Internet a permis aux artistes de distribuer leurs musiques à l'échelle mondiale. Mais ils s'inquiètent aussi du piratage de leurs œuvres et manquent souvent les moyens de les protéger. La protection des œuvres a-t-elle des limites à l'heure du digital ?
Bien sûr que oui. Avec le digital, le marché s'est élargi et les actifs immatériels (œuvres de l'esprit) sont facilement transférables. Les infrastructures numériques offrent des grandes marges d'exploitation des œuvres de l'esprit, on constate également qu'elles nuisent aux intérêts de leurs titulaires. C'est un des inconvénients de l'Internet face aux œuvres de l'esprit.
Les artistes ont continuellement décrié la mégestion de la Socoda, la principale société congolaise de gestion des droits d'auteur. Certains proposent même la création d'autres sociétés de gestion collective. Pensez-vous que cela pourrait résoudre cette question ?

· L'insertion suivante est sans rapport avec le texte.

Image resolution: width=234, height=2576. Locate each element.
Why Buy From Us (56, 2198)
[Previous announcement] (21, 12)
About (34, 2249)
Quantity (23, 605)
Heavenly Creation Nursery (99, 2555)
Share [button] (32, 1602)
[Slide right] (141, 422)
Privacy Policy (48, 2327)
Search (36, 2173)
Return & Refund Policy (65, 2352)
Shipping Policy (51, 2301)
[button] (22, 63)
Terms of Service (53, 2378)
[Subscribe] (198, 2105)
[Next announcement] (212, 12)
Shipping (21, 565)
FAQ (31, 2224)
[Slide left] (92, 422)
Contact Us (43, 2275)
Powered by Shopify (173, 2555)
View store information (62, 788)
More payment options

Il est vrai que cette réaction des artistes congolais traduit leur déception face à l'inefficacité de la Socoda dans la collecte, le suivi et la répartition des revenus liés aux droits d'auteur en faveur des artistes. La Socoda n'est pas dotée de moyens adéquats pour faire ce grand travail. L'idéal serait de renforcer les capacités professionnelles des employés de cette société, de lui doter des moyens adéquats pour faire ce travail et surtout de la mettre dans le créneau de la numérisation. Il est étonnant que la Socoda, à l'heure actuelle, ne puisse recourir au numérique pour mieux faire son travail. À mon avis, on pourrait l’éclater en département, s'occupant chacun de la gestion collective selon les catégories de ses affiliés.

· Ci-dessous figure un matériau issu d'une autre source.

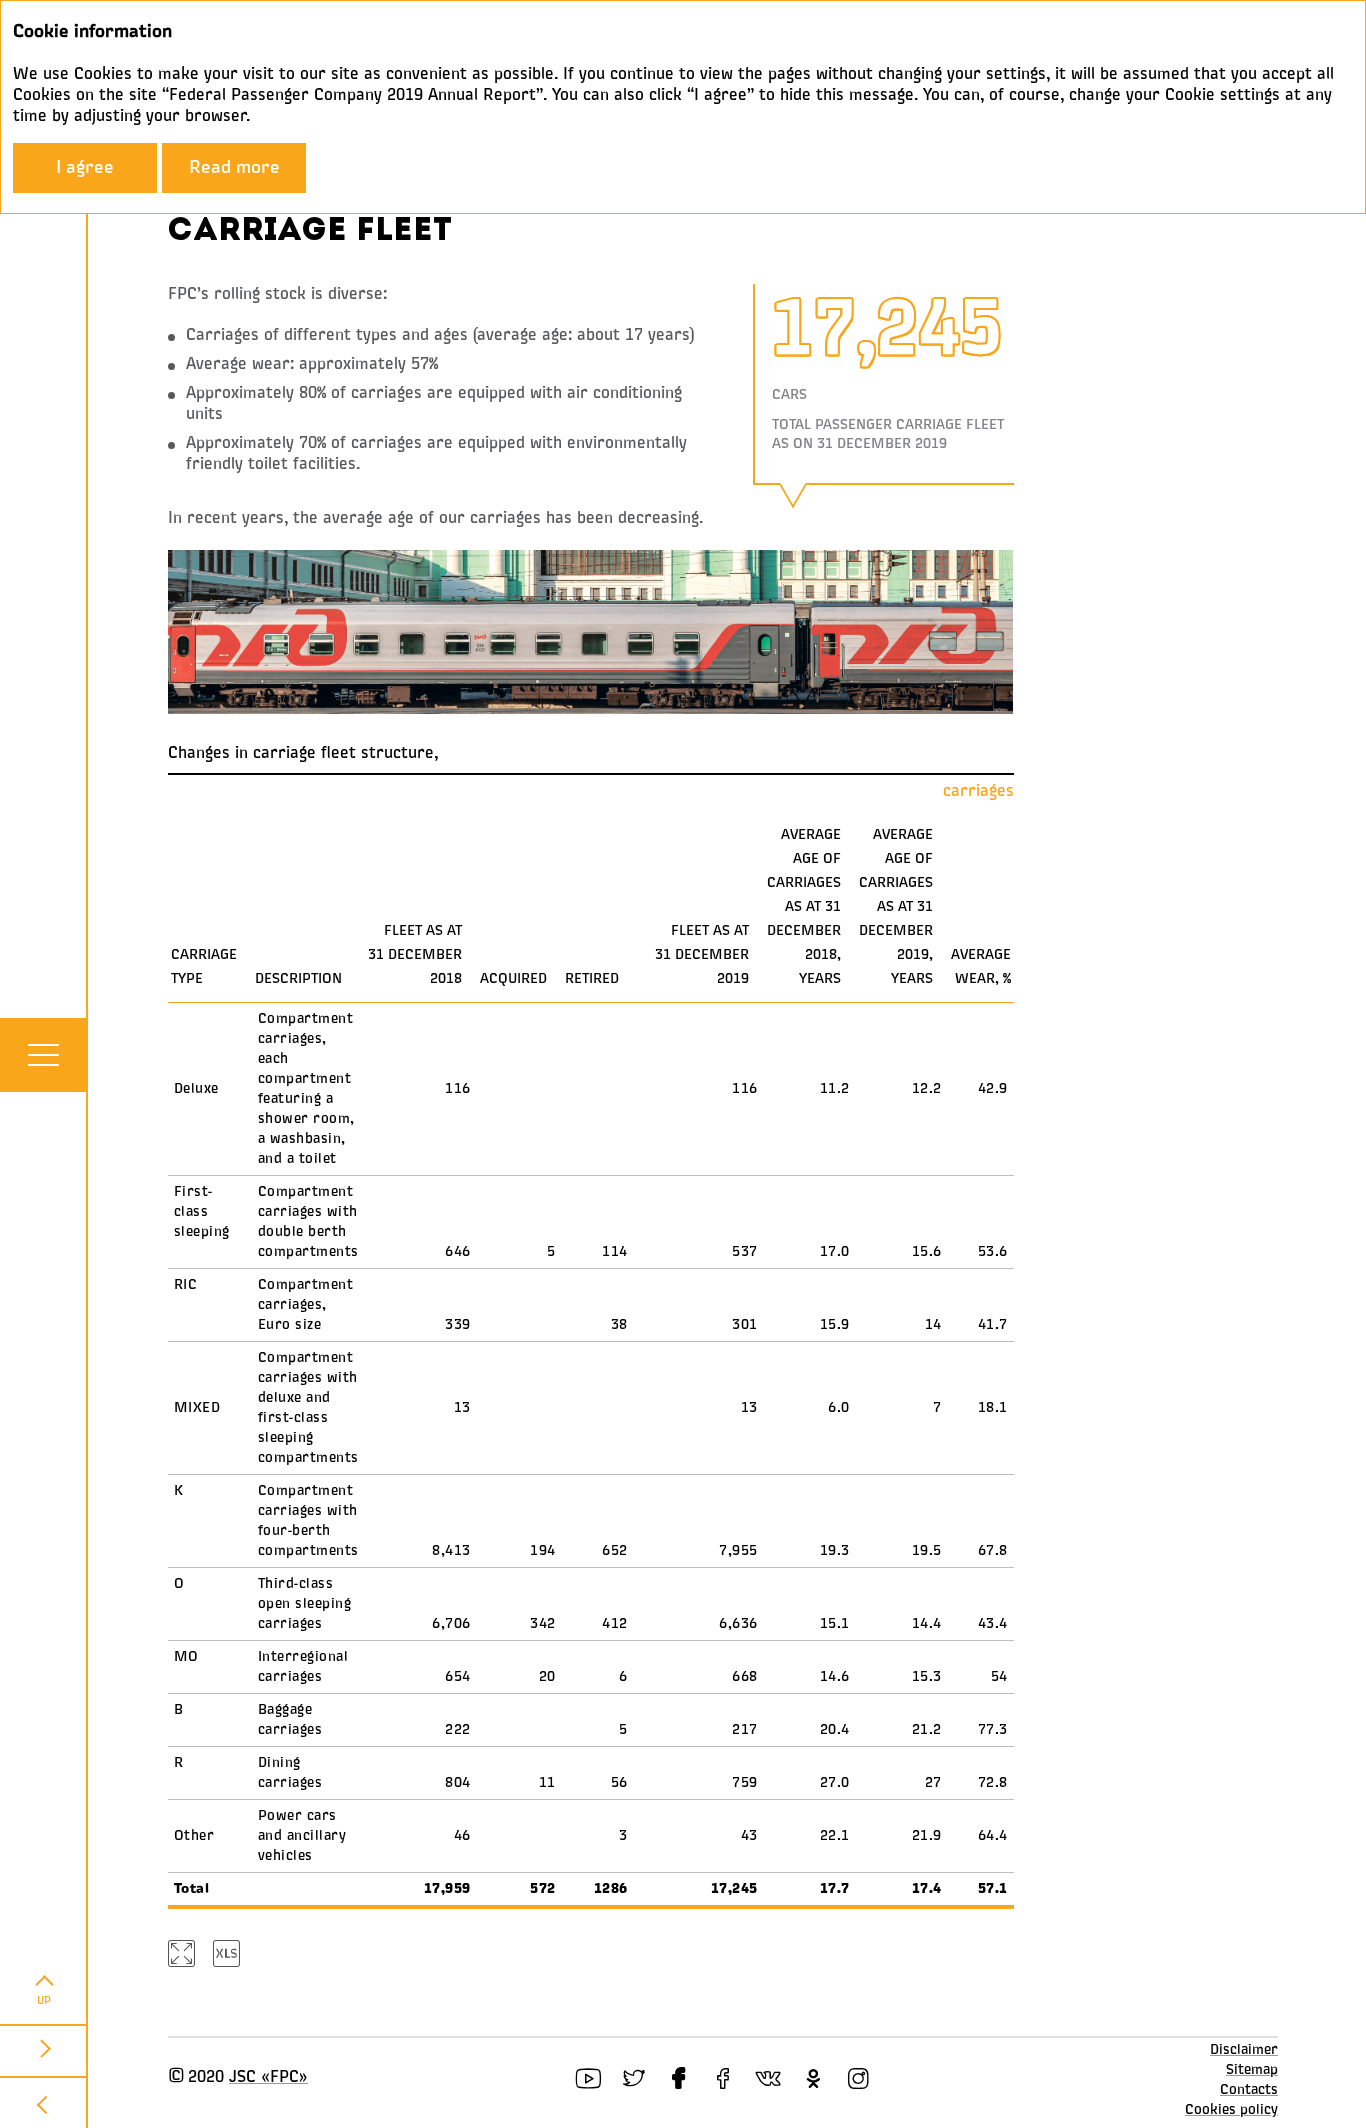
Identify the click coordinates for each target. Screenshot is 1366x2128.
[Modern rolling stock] (44, 2050)
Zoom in (183, 1953)
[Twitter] (633, 2078)
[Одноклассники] (813, 2078)
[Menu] (43, 1055)
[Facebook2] (723, 2078)
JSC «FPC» (268, 2078)
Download (228, 1953)
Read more (234, 168)
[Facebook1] (678, 2078)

La création d'autres sociétés de gestion collective est louable, mais comportent beaucoup de risques. Le domaine de la gestion collective est généralement réservé aux sociétés ayant de gros capitaux, possédant un grand répertoire d'œuvres et couvrant un large espace géographique. C'est vrai qu'elles défendent les intérêts de leurs clients, elles veulent aussi gagner plus d'argent. La crainte est que cette multiplication de sociétés de gestion collective engendre plus tard des conflits judiciaires avec leurs membres ou des preneurs de licence. La solution pour moi serait de scinder la Socoda en département et ainsi la rendre plus efficace.
Au-delà de la propriété intellectuelle et du droit d'auteur, vous avez récemment évoqué dans la presse locale, les questions liées à la politique culturelle. Pourquoi le pays doit l'avoir, et que ce que cela pourrait apporter au secteur culturel ?
La politique culturelle est une boussole qui dirige le développement du secteur culturel, qui, sans politique, est voué à l échec. Le domaine culturel est, de nature, géniteur de beaucoup d'opportunités, capables de booster la croissance économique de notre pays. Cette politique culturelle doit donc se focaliser sur l’innovation, la redéfinition des rôles des acteurs publics et privés intervenant dans le secteur culturel, la révision du cadre légal et réglementaire de la propriété intellectuelle à la lumière des instruments juridiques internationaux ainsi que la position à prendre par rapport à la coopération internationale culturelle.